Even Flaherty admits that it didn’t work. He told me last week, “It’s the one that got away.”
What went wrong on Broadway has been delightfully and energetically remedied at the Coterie Theatre, where a new Seussical is making its U.S. premiere in Kansas City as the beast it probably should have been from the get-go: a show for young audiences. With Ahrens and Flaherty’s enthusiastic support — and the assistance of a $25,000 grant from the National Endowment for the Arts — director Jeff Church has deftly applied shears to the show’s fuzzy hide. It’s now a field-trip-friendly 70 minutes, and, with an exuberant cast that teems with talent, the trimming works swimmingly.
Gary Wichansky’s set and Jennifer Myers Ecton’s costumes immediately root the audience inside a Technicolor pop-up book, paying tribute to Seuss’s quirky illustrations without overtly copying them. Introducing the show are the spry and slightly sarcastic Cat in the Hat (Kevin Lind) and his preteen pal JoJo, played by Gabe Goodman, who gives one of the surest performances you’re likely to see from a sixth-grader.
The show blends Seuss characters from various books into a single plot with a few bungee cords attached. It largely centers on Horton the Elephant (Seth Golay, dressed toe-to-trunk in gray) and his discovery of the mite-sized community called Who, which is confined in a speck of dust on a piece of clover. Later in the show, though, his nurturing personality sets him up as a patsy. It seems that Mayzie La Bird (Stephanie Lynn Nelson) has gotten herself knocked up in a moment of lapsed vanity, and ceaseless egg-sitting is cramping her style. She convinces Horton to sit on her unhatched egg for what he thinks is an afternoon, then blithely flies off to holiday in Palm Beach.

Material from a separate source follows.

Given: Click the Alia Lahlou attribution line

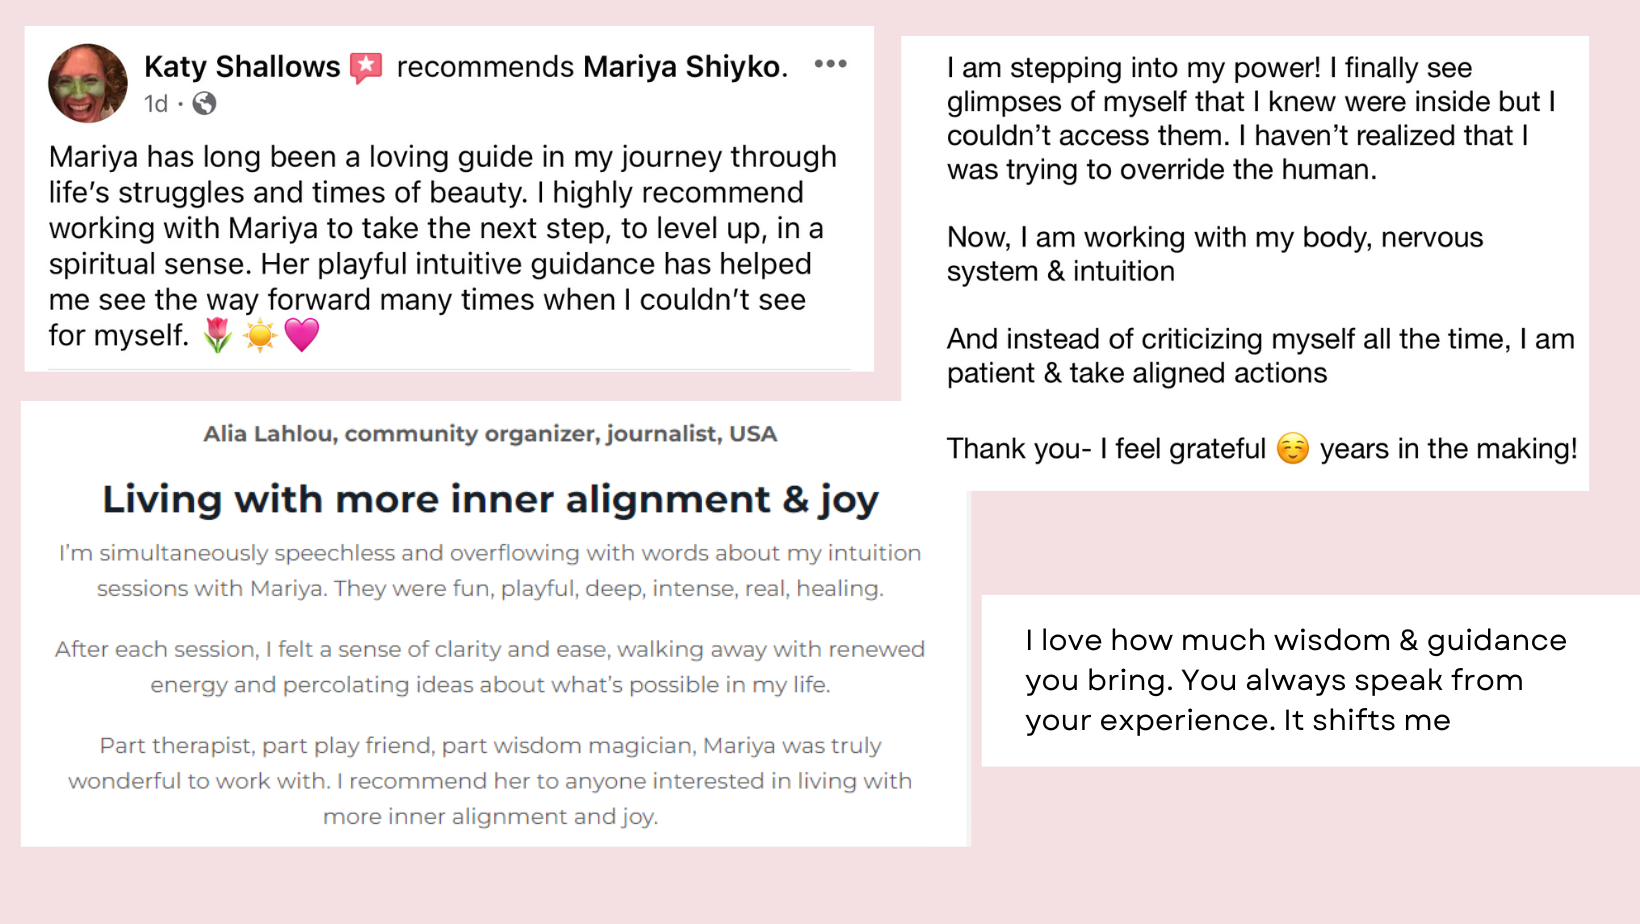Looking at the screenshot, I should point(490,433).
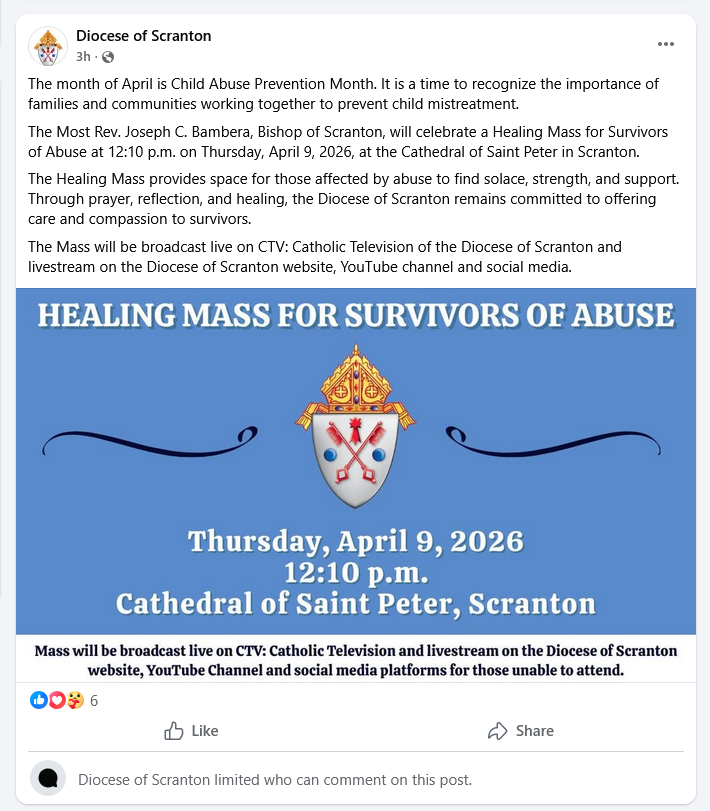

All of these characters get solo numbers, but when the score requires a full chorus, the show employs two distinct trios: the snazzy and flirty Bird Girls (Jessalyn Kincaid, Julie Taylor and Mandy Morris), and their male (albeit primate) counterparts, the Wickersham Brothers (Milton Abel II, Anthony Bernal and Cameron LaBarr).
A dozen actors might have made the Coterie’s playing area uncomfortably overpopulated, but Church’s direction and David Ollington’s witty choreography have the opposite effect — in this case, more is more. The cast members seem to revel in their close quarters, giving certain scenes the necessary presence of a diverse (but not always in accord) community. In the oddly syncopated song “Here on Who,” the residents explain the charms of their tiny town through the use of ingenious wind-up toys, designed by William Hill. They look like miniature cars of a circus train, yet they represent such parts of the town as its business district and a strip of high-rises.
As much virtuosity as this production offers, one can see why some New York grown-ups winced, but the cute show is not cloying here. And though it’s campy at times, it doesn’t stray too far from the sincerity it wears proudly on its sleeve. The Coterie’s adaptation locates every ounce of its not-so-hidden charms. This Seussical, perfectly cast and enchantingly performed, sets the bar pretty high for children’s theaters across the country, which will be staging the show in perpetuity. If they do half as well, Horton will hear both a “who” and a “wow.”